■ **Stated exercise**: Show every line of the data below that contains the string "width", treating uppercase and lowercase as different.

■ **Dataset content**:
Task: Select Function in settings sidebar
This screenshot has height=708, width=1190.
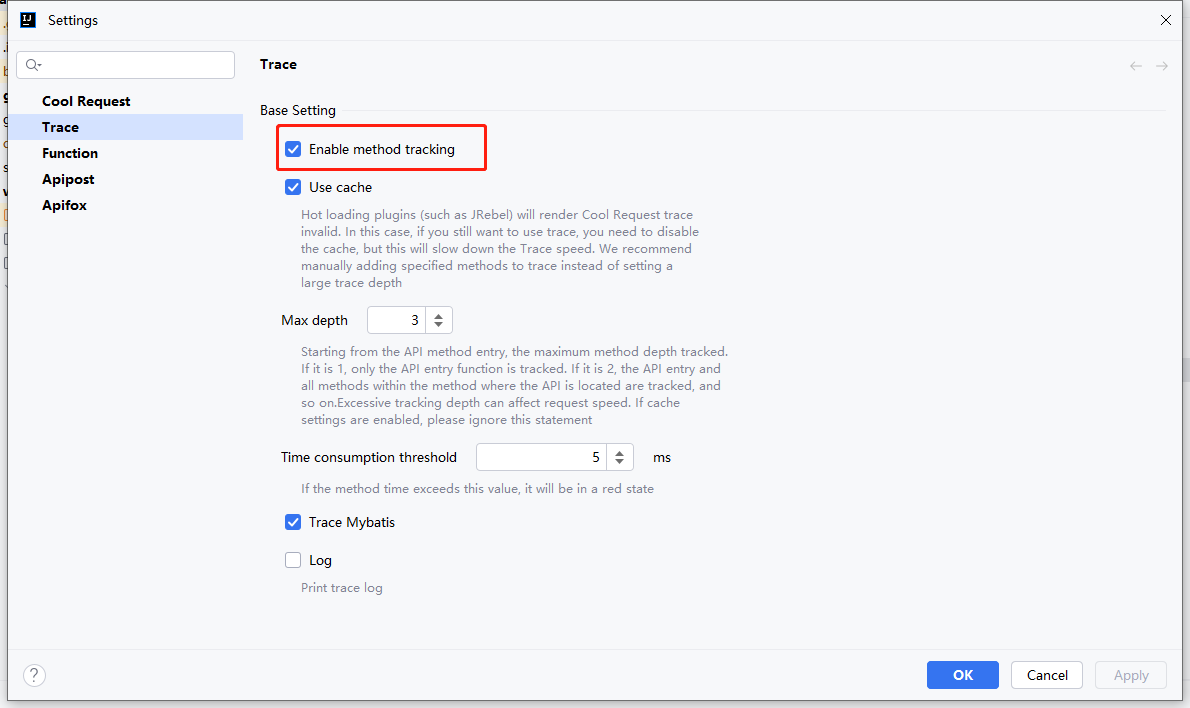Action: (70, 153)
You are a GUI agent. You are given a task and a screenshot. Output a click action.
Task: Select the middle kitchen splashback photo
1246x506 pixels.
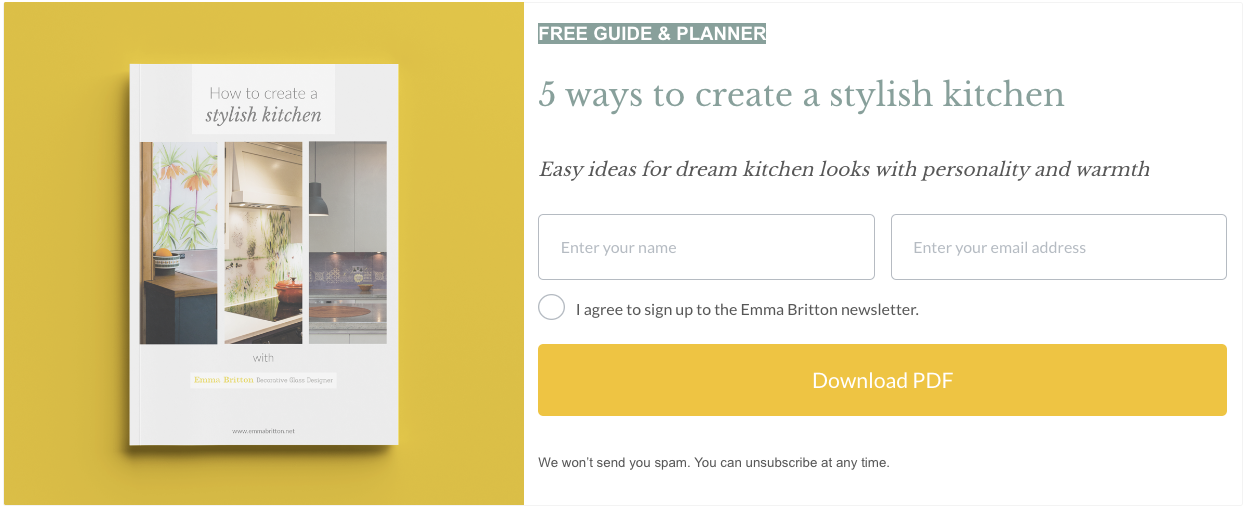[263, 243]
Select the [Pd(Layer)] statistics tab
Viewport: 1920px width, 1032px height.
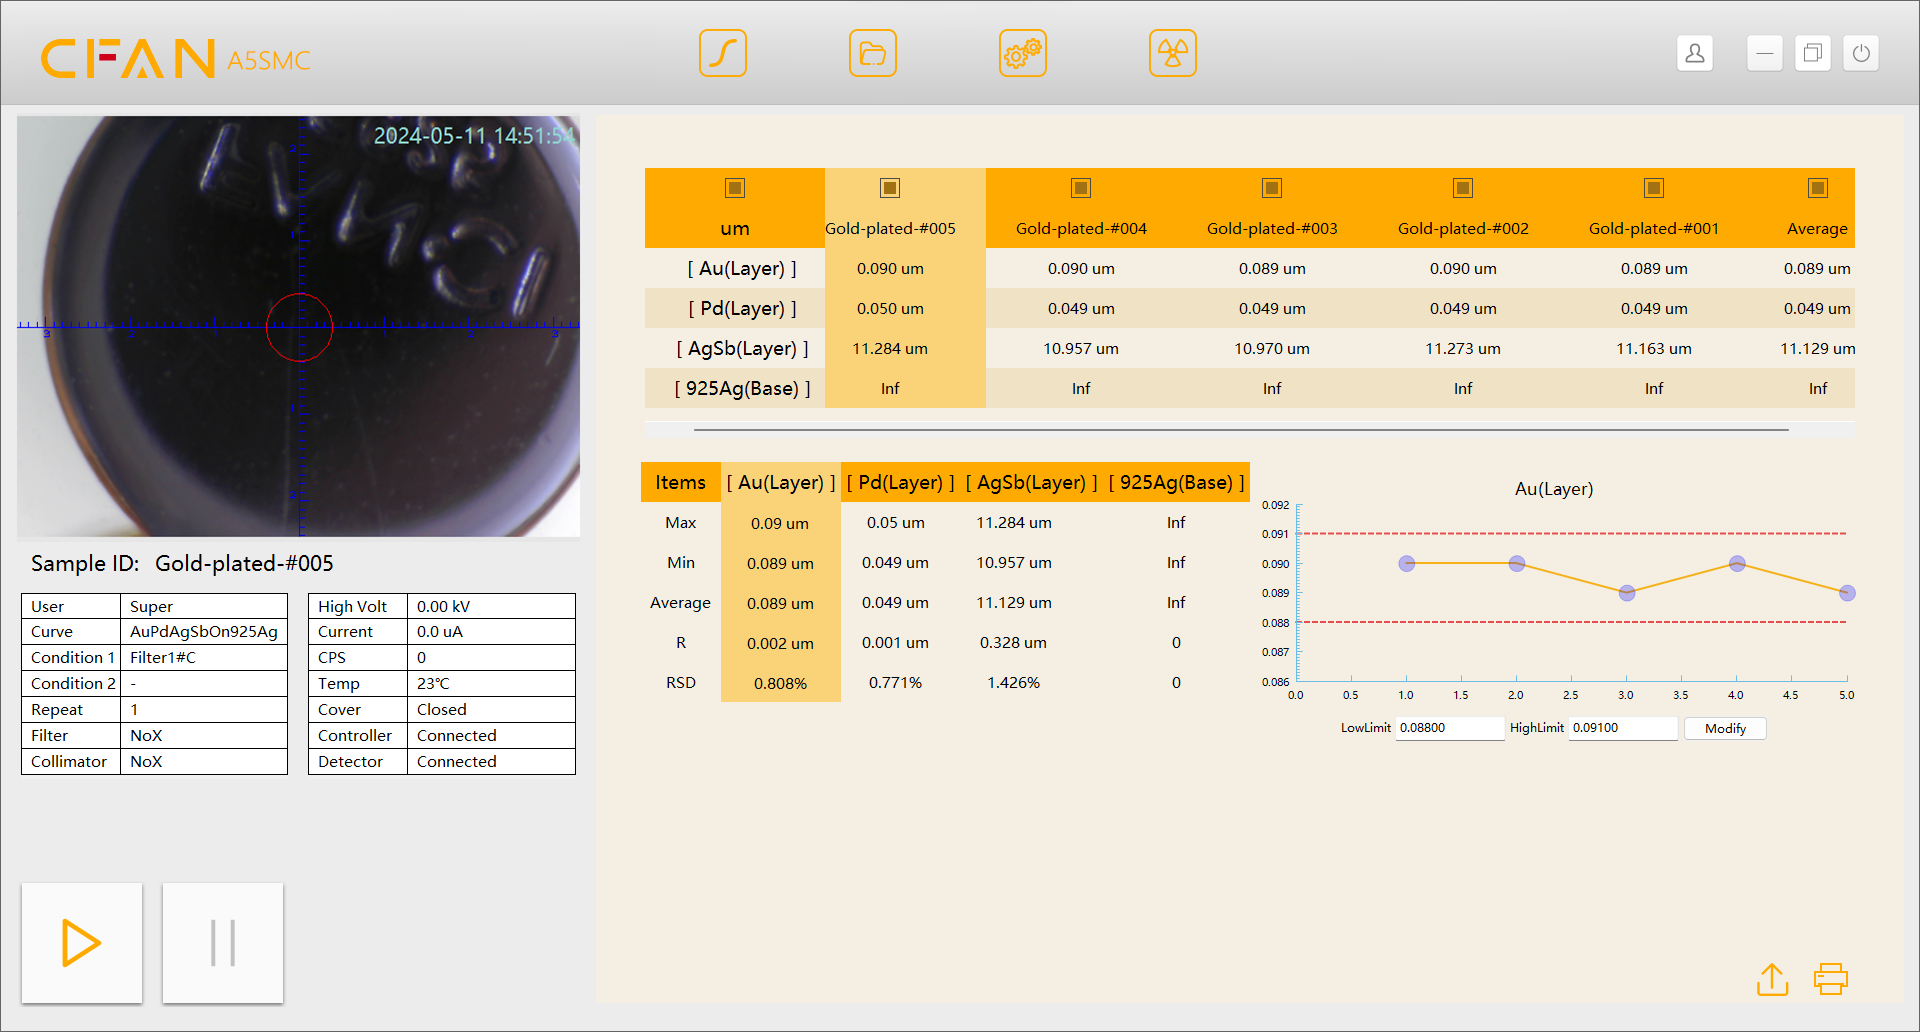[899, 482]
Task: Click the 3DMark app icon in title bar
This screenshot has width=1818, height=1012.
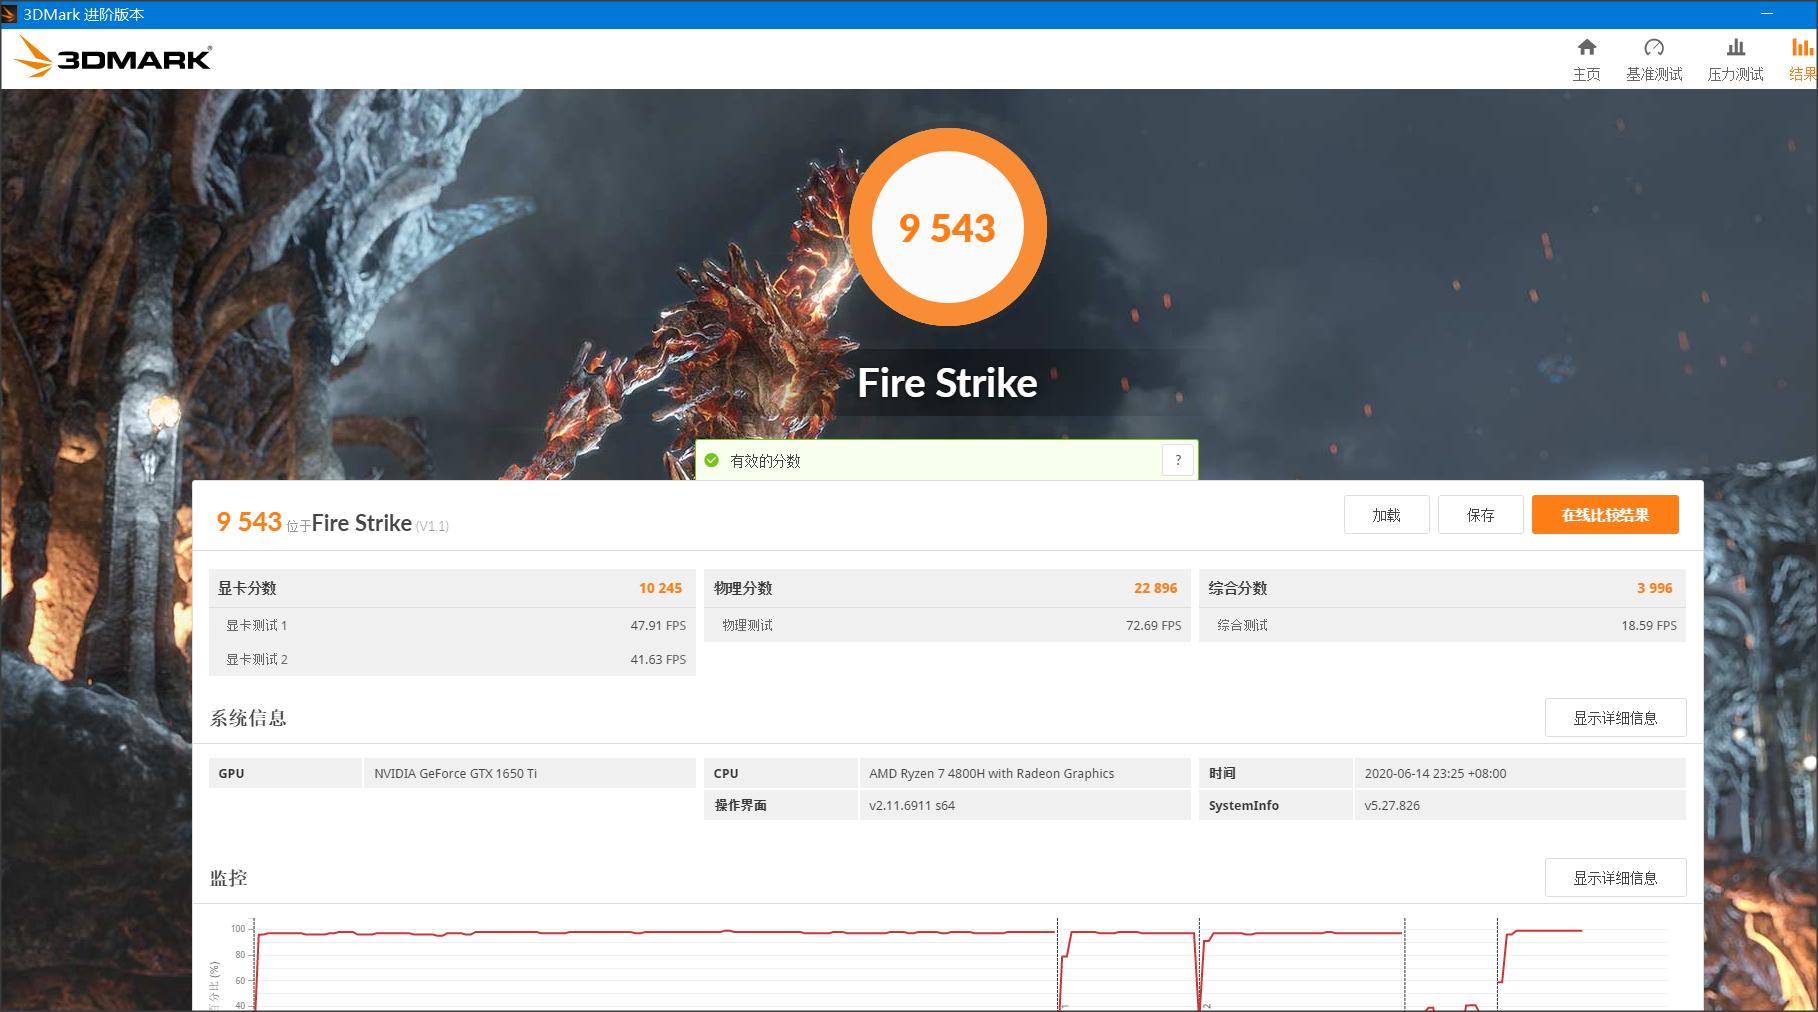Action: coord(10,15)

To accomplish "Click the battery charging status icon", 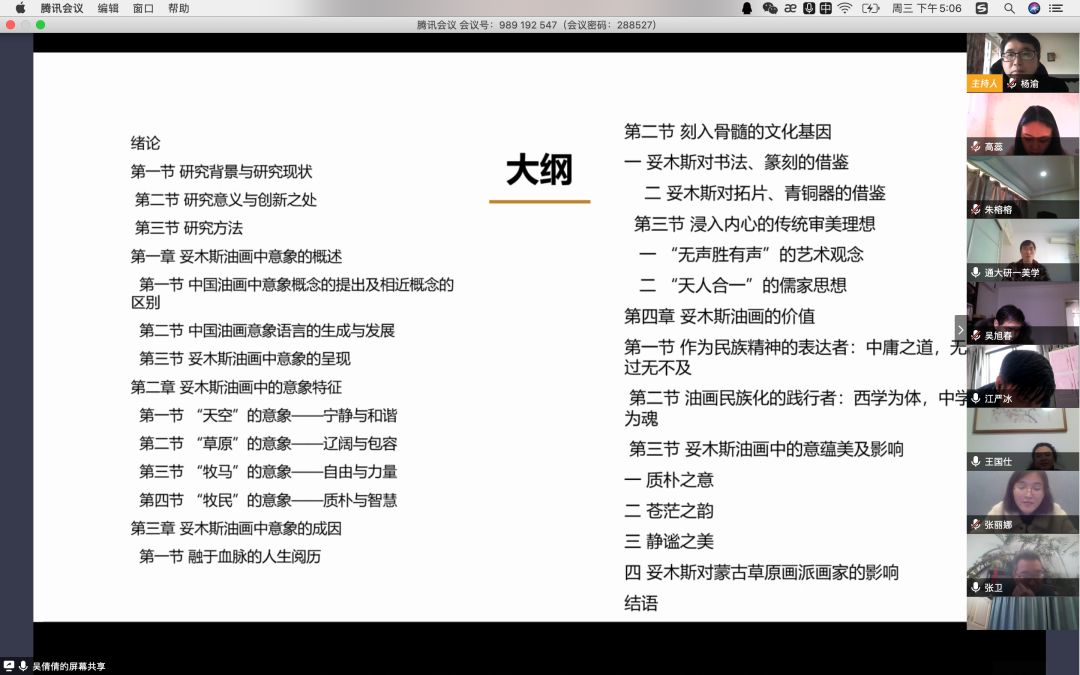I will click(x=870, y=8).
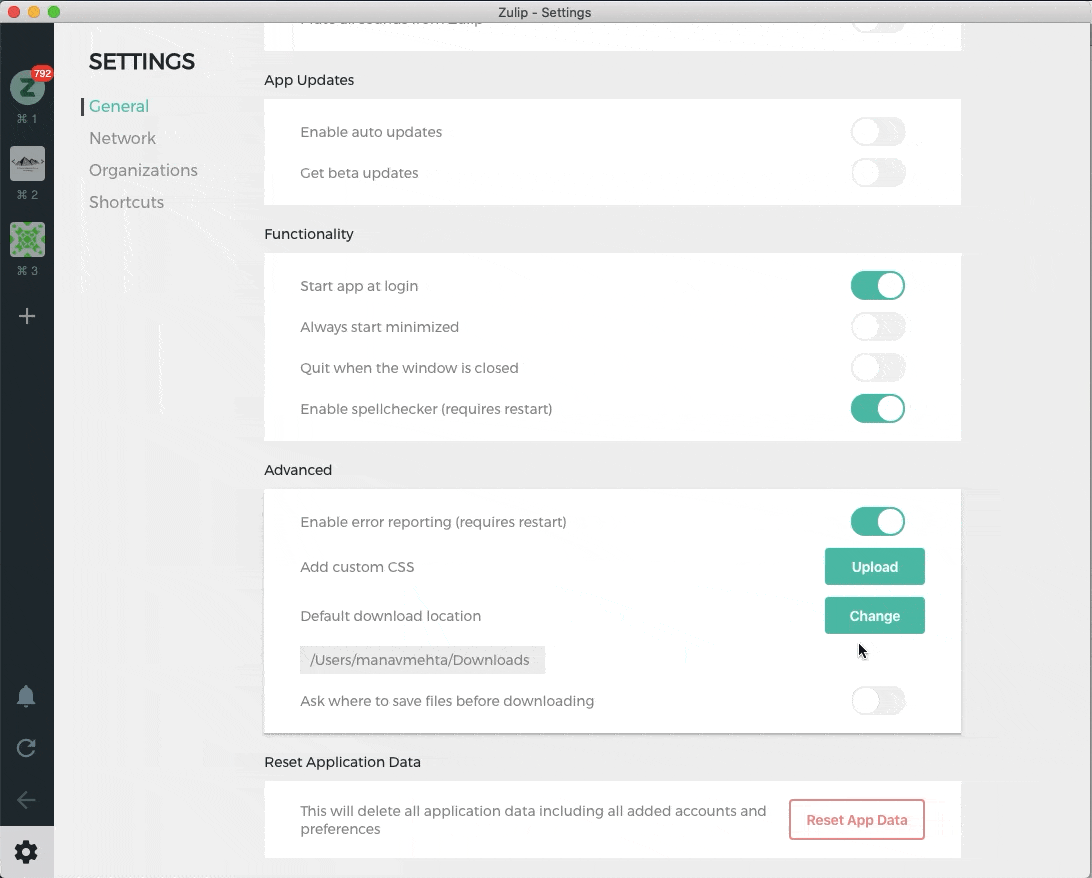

■ **Result of this task**:
This screenshot has height=708, width=1190.
Viewport: 1920px width, 1032px height.
This screenshot has width=1818, height=1012.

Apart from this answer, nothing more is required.